■ What is needed:
Echo the data below verbatim, beginning at the line that contains "Tap the white" and stopping after the line that contains "[x=284, y=301]".

■ Given information:
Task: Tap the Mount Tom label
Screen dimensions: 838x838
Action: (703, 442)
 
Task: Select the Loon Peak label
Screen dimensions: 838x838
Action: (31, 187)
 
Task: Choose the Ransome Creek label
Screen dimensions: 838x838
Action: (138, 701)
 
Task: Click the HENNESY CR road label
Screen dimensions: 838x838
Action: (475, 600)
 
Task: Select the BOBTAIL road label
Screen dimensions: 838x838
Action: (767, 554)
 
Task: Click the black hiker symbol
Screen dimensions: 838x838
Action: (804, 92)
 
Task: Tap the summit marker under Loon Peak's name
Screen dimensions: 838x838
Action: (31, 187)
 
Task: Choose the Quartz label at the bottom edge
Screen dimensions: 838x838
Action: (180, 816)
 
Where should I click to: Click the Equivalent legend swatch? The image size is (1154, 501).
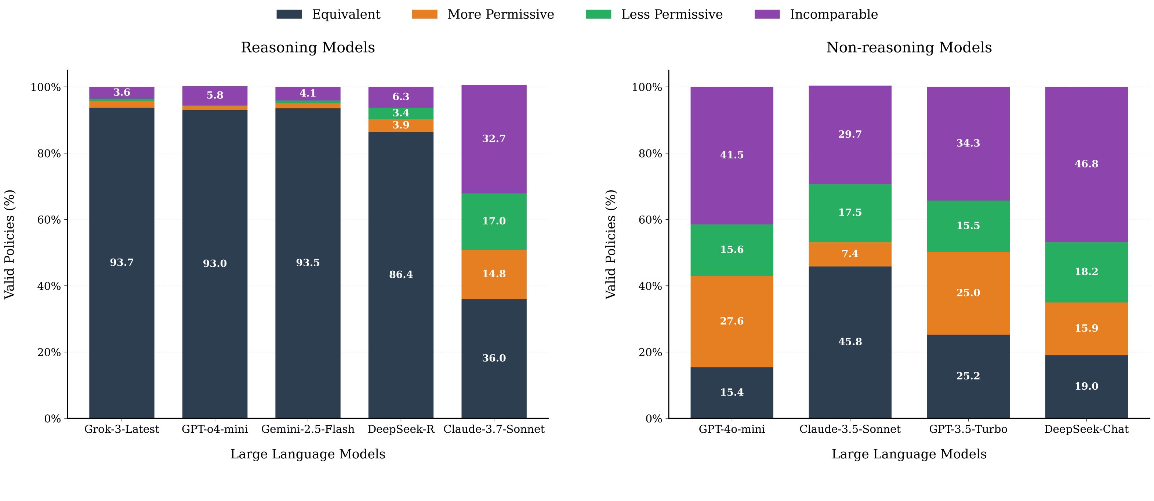(x=289, y=14)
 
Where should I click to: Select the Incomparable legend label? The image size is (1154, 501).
(x=833, y=14)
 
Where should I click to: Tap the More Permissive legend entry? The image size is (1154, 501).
(x=500, y=14)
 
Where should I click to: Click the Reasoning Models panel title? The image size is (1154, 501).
(x=308, y=47)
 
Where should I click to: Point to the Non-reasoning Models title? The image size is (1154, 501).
(x=908, y=47)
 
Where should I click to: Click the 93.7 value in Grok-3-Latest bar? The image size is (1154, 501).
(x=122, y=263)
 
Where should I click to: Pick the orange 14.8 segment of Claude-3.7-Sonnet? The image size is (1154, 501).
(x=494, y=274)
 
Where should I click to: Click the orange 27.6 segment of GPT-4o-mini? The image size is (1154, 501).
(x=732, y=321)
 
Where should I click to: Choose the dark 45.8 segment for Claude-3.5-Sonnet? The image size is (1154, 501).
(x=850, y=342)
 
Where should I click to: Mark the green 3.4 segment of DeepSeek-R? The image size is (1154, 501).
(x=400, y=113)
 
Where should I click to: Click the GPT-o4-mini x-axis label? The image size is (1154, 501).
(x=215, y=429)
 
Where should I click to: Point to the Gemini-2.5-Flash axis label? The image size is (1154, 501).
(x=308, y=429)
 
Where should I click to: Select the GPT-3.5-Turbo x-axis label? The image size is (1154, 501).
(x=968, y=429)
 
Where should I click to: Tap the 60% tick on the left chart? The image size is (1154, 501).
(x=49, y=220)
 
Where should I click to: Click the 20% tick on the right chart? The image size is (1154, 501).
(x=650, y=353)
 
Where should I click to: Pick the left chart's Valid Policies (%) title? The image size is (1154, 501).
(x=10, y=244)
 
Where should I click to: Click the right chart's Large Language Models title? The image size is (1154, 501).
(x=908, y=454)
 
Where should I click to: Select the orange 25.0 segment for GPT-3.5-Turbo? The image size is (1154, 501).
(x=968, y=293)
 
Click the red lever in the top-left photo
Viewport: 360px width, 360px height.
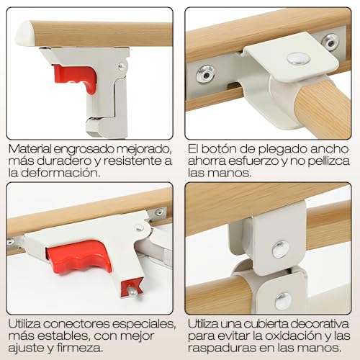[x=76, y=78]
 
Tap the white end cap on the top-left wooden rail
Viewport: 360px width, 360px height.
[x=24, y=32]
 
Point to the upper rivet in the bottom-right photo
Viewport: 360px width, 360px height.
[x=282, y=248]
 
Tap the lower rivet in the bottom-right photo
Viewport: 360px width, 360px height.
[x=284, y=301]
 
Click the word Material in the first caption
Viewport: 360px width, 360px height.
[x=32, y=148]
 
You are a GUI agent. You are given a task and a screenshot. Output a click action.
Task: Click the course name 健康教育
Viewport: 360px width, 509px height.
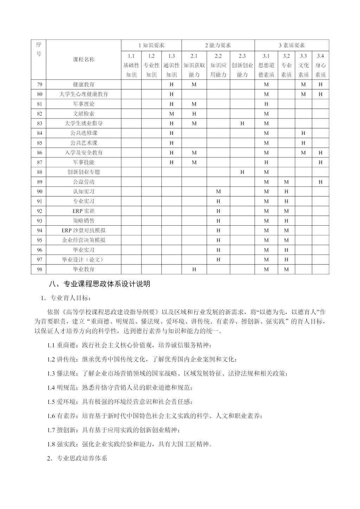(84, 84)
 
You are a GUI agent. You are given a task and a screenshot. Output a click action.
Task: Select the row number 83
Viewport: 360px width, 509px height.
(39, 123)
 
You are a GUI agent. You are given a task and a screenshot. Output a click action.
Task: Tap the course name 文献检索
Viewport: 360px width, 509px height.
(84, 114)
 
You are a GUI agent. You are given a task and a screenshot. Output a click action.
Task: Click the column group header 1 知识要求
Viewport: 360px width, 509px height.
(151, 45)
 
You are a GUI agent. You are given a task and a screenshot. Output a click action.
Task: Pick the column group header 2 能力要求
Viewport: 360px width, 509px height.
(218, 45)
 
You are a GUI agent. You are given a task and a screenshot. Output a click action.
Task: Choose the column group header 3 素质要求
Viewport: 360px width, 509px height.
(291, 45)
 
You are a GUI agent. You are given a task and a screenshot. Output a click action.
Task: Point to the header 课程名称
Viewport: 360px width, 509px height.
(84, 59)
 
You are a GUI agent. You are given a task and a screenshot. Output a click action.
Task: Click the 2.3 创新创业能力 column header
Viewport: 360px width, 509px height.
(242, 65)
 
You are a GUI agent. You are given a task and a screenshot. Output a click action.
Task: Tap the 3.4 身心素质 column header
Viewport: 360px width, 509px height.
(320, 65)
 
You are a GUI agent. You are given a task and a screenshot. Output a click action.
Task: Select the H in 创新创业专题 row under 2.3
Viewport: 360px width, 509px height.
(242, 172)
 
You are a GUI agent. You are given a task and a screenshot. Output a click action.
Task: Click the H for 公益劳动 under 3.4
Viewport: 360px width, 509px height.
(320, 182)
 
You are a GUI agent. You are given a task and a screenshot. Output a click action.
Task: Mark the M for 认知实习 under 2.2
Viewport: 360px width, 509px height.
(218, 192)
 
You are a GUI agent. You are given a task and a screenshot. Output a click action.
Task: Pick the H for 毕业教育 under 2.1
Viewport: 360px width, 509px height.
(194, 269)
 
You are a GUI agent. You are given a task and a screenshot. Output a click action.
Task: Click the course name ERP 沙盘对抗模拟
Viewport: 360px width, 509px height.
(84, 231)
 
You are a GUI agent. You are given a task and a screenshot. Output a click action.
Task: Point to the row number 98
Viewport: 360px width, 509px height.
(39, 269)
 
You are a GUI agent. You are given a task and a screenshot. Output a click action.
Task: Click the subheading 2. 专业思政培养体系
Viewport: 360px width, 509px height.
(77, 459)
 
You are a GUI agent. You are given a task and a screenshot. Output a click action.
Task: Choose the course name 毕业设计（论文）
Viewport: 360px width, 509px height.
(84, 260)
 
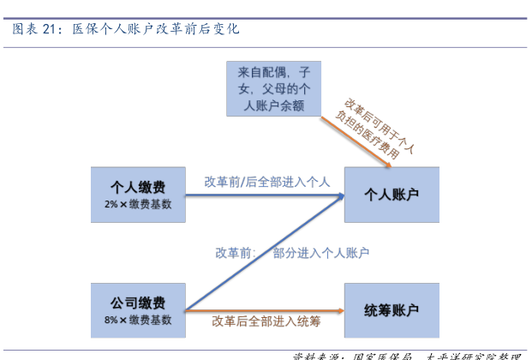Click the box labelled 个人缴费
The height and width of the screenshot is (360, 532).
pos(137,194)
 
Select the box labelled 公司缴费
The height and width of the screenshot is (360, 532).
pos(137,309)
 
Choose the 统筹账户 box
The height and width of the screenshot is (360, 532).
pos(391,309)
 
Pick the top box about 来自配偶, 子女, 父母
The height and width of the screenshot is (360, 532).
pos(273,88)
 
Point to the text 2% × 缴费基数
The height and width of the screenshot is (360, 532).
pos(137,204)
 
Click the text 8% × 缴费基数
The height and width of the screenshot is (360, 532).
pos(137,320)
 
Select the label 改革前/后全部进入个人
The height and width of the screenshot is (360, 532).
pos(267,182)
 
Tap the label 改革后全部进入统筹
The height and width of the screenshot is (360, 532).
pos(266,321)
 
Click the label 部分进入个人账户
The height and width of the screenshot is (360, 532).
pos(321,253)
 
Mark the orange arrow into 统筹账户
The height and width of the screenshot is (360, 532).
pos(266,309)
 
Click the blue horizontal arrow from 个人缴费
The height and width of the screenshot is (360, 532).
pos(266,195)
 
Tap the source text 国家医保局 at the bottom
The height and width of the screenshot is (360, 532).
pos(383,356)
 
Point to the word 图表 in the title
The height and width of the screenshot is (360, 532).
pos(23,29)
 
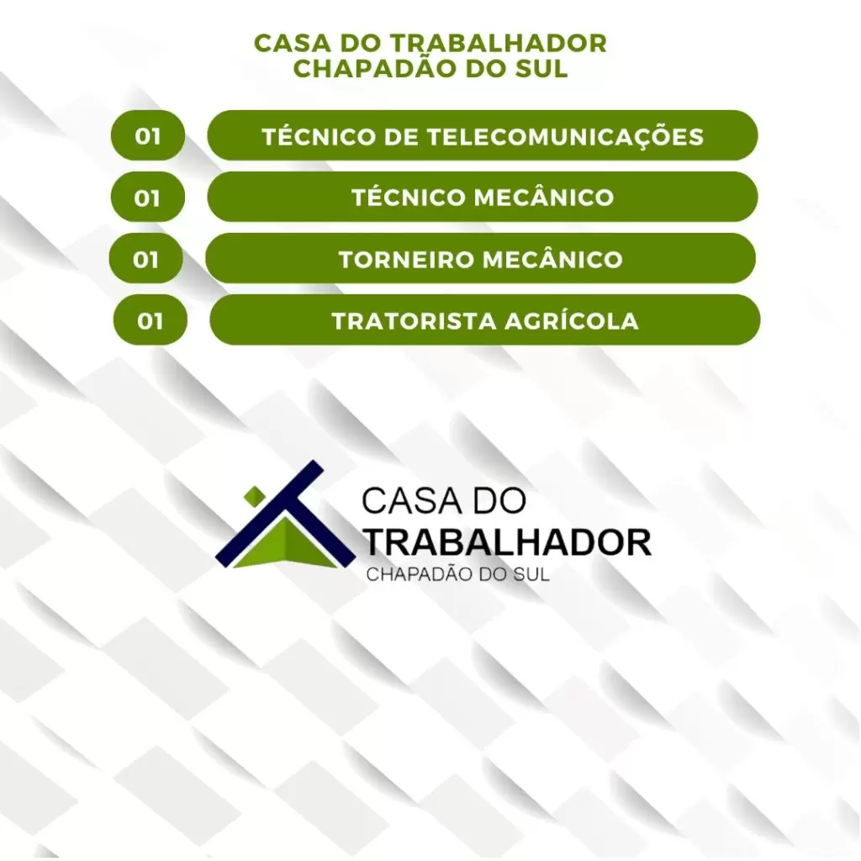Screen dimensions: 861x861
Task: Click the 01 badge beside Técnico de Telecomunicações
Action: (x=148, y=135)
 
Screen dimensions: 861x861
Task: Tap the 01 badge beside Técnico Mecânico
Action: (x=148, y=197)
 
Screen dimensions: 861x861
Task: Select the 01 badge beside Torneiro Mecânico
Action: (x=146, y=258)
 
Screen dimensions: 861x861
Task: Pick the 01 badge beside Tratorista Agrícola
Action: (x=151, y=320)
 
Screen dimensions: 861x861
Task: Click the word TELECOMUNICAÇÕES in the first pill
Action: (x=565, y=137)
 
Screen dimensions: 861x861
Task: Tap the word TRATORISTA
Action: (x=414, y=321)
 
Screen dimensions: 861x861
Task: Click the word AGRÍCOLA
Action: (x=572, y=320)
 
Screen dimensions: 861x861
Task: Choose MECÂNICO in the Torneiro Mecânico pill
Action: (x=549, y=259)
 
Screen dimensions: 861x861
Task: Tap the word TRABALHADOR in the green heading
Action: (x=499, y=44)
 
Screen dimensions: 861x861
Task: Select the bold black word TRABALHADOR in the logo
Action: (x=506, y=542)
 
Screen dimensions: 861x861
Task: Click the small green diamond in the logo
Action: (x=255, y=496)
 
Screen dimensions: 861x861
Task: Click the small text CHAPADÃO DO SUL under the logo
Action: (x=457, y=573)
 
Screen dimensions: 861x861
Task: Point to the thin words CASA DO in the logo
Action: (x=444, y=500)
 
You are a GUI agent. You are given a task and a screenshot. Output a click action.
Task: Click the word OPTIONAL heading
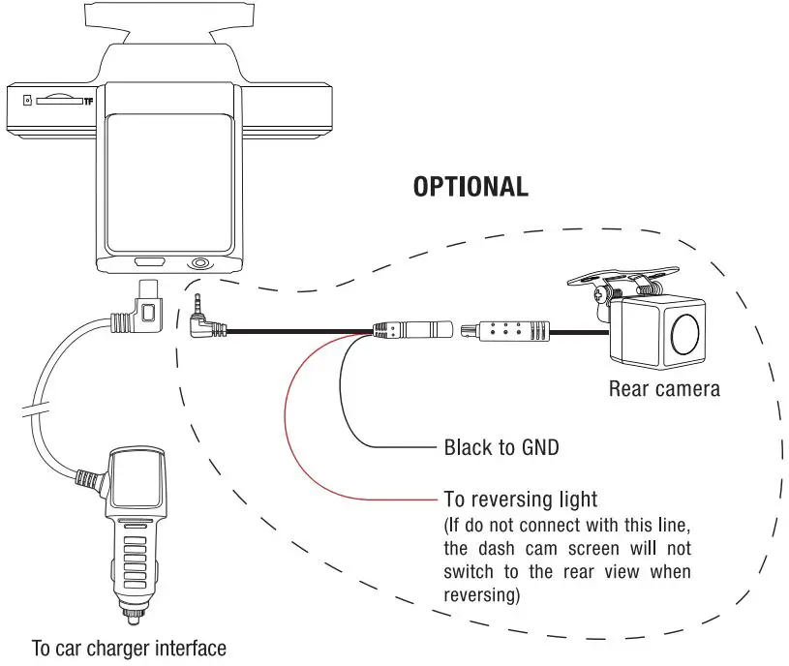pos(470,187)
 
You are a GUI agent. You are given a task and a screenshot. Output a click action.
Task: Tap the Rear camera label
pos(664,389)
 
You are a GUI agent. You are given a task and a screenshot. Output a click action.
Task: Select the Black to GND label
pos(501,447)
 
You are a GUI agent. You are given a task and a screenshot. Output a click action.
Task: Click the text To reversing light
pos(520,500)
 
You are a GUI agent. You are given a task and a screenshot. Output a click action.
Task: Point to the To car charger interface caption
pos(129,648)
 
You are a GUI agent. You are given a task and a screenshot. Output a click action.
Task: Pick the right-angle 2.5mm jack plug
pos(205,323)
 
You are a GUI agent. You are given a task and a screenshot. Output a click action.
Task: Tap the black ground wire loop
pos(349,407)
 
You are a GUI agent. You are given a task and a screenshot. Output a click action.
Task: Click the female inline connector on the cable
pos(414,330)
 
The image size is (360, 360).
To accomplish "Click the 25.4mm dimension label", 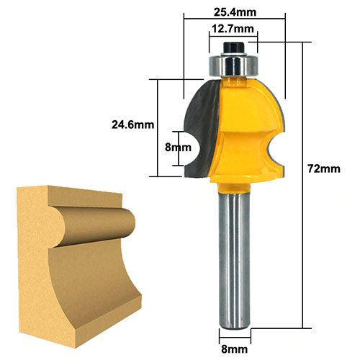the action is pyautogui.click(x=235, y=12).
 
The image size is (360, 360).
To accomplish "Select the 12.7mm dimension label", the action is pyautogui.click(x=233, y=29).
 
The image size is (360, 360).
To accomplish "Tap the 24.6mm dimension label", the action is pyautogui.click(x=132, y=125).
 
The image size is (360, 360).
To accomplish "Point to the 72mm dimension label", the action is pyautogui.click(x=324, y=169).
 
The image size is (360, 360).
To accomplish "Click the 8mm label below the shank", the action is pyautogui.click(x=234, y=349).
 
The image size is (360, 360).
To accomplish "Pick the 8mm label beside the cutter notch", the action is pyautogui.click(x=178, y=148).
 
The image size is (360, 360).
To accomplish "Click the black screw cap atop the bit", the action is pyautogui.click(x=233, y=48).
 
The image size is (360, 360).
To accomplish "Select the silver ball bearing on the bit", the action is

■ Answer:
Tap the white end cap on the top-left wooden rail
Viewport: 360px width, 360px height.
[x=24, y=32]
 
Point to the upper rivet in the bottom-right photo
Viewport: 360px width, 360px height.
[x=282, y=248]
 
Tap the lower rivet in the bottom-right photo
Viewport: 360px width, 360px height.
[x=284, y=301]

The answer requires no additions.